Use the Principle of Mathematical Induction to prove that $\cos \theta \cos 2 \theta \cos 2^{2} \theta \ldots \cos 2^{n-1} \theta = \frac{\sin 2^{n} \theta}{2^{n} \sin \theta}$ for all $n \in N$.

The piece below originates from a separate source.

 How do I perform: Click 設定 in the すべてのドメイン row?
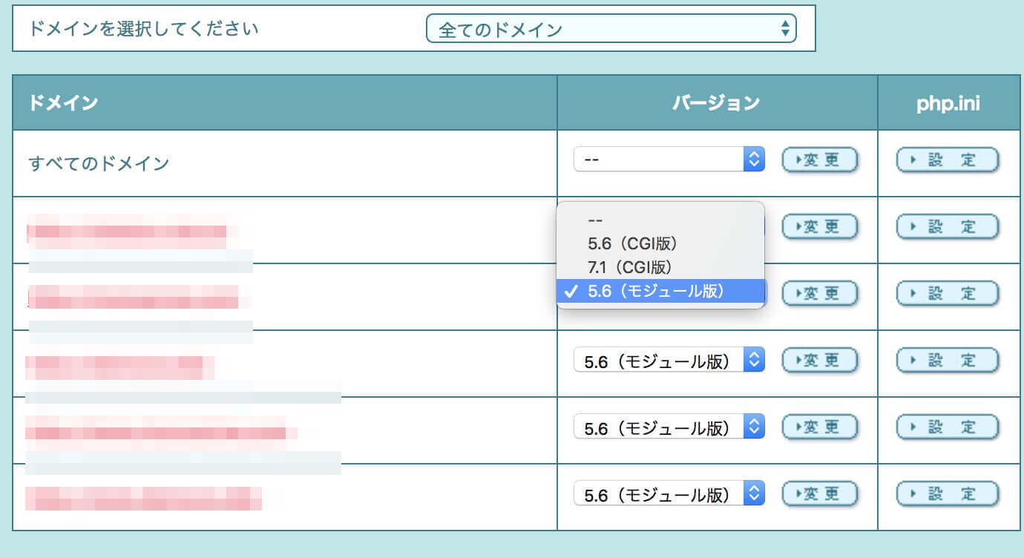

(A) $P(n): \cos \theta \cdot \cos 2 \theta \cdot \cos 2^{2} \theta \ldots \cos 2^{n-1} \theta = \frac{\sin 2^{n} \theta}{2^{n} \sin \theta}, \quad \forall n \in N$
For $n=1$,$L.H.S. = \cos \theta$
$R.H.S. = \frac{\sin 2 \theta}{2 \sin \theta} = \frac{2 \sin \theta \cos \theta}{2 \sin \theta} = \cos \theta$
$\therefore L.H.S. = R.H.S.$
$\therefore P(1)$ is true.
Assume that $P(k)$ is true for some $k \in N$,i.e.,$\cos \theta \cdot \cos 2 \theta \cdot \cos 2^{2} \theta \ldots \cos 2^{k-1} \theta = \frac{\sin 2^{k} \theta}{2^{k} \sin \theta} \quad (i)$
For $n=k+1$,we need to prove $P(k+1): \cos \theta \cdot \cos 2 \theta \ldots \cos 2^{k-1} \theta \cdot \cos 2^{k} \theta = \frac{\sin 2^{k+1} \theta}{2^{k+1} \sin \theta}$
$L.H.S. = \left( \frac{\sin 2^{k} \theta}{2^{k} \sin \theta} \right) \cdot \cos 2^{k} \theta \quad (\text{using } (i))$
$= \frac{2 \sin 2^{k} \theta \cos 2^{k} \theta}{2 \cdot 2^{k} \sin \theta} = \frac{\sin 2(2^{k} \theta)}{2^{k+1} \sin \theta} = \frac{\sin 2^{k+1} \theta}{2^{k+1} \sin \theta}$
$\therefore P(k+1)$ is true.
Hence,by the principle of mathematical induction,$P(n)$ is true for all $n \in N$.